• Instructions:
[a] In the Poggio restaurant review below, what corkage fee does the restaurant charge?
[b] Repeat word for word a passage of the Poggio restaurant review below, starting at the words "It’s a place" and stopping after "cheese gratin ($18).".
[c] Carry on writing the Poggio restaurant review below from its last sentence.

• Document extract:
** start **

Can you guess what this deep, dark dish is?

My husband and I play this game whenever we go out to eat somewhere new.

If the place is a true delight from food to ambience to price, we will invariably turn to one another and say, “If we lived here, this would be our neighborhood place.”

Peter McNee, chef of Poggio trattoria in Sausalito, laughed when I told him we’d already made that declaration about his restaurant from the moment the bread (a special order of just-baked shards of pizza dough, scattered with piney rosemary and drizzled with fruity extra virgin olive oil) was set down at our table. If only we didn’t live some 50 odd miles south, Poggio would definitely be our neighborhood haunt.

Crisp, warm, and delicious fragrant rosemary pizza slab shards.

Turns out he plays that game, too, when he dines out. And so must the throngs of diners crowding the very lively Poggio the recent Saturday night when McNee invited me in to try his dishes. It was my first time at the nearly 6-year-old restaurant. Every seat was taken inside the warm dining room, the bustling bar, and at the outside tables where you can feel the gentle breeze from the Bay.

Seems like a lot of people are making this satisfying Northern Italian restaurant their neighborhood spot.  They’re racking up smaller tabs now, a manager told us. And they are bringing in their own wine more often now to take advantage of the reasonable $20 corkage fee. But recession or no recession, diners continue to flock here.

It’s easy to see why. The cheery sommelier arrives at your table wearing suspenders and armed with the most colorful and memorable stories about the featured wines. Entree prices are moderate, considering the caliber of food and the amount of it. Portions are very generous here. Our half-orders of pasta resembled full-size plates at other establishments.

It’s a place where you can drop in for a Calabria pizza (Calabrian chile roasted pork, gypsy peppers, and picholine olives; $12) or a rustic spit-roasted goat leg with eggplant, and roasted onion and goat cheese gratin ($18).

** end **

• Data:
** start **

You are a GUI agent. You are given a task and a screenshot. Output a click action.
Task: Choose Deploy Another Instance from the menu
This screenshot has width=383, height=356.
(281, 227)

** end **

• Per-task outputs:
[a] $20

[b]
It’s a place where you can drop in for a Calabria pizza (Calabrian chile roasted pork, gypsy peppers, and picholine olives; $12) or a rustic spit-roasted goat leg with eggplant, and roasted onion and goat cheese gratin ($18).

[c]
A taste of the sea with albacore crudo.

The menu changes daily. From time to time, McNee also offers week-long specialty menus, including the “Festa de Pesce,” which we got to try the last night it was offered. This festival of seafood featured both cold and warm small-plate preparations of fresh local seafood.

After McNee told us how painstaking the stuffed calamari ($9) was to make, and how many pounds of squid bodies that he, himself, had to hand-stuff with a mixture of sofrito and diced squid tentacles, how could we not order it?

A shallow earthenware dish arrived as black as a Texas oil pool. The plump squid bodies were braised in their own ink. The squid were tender, and the sauce so deep, earthy, and complex that it was hard not to spoon up every drop.

From the “Festa de Pesce” menu, we also tried the local albacore crudo ($8), a mound of cubed buttery tuna with the refreshing hit of chile, lime, and mint.

Pasta with lamb

Pasta with veal

The two half-orders of pastas were not only ample in size, but plentiful with meat. The cavatelli with lamb sugo featured ridged, fresh pasta in a hearty, robust sauce. The pappardelle with slow-cooked veal and green olive sugo was a soul-satisfying dish with big chunks of fork-tender meat accented by salty, nutty Pecorino Romano.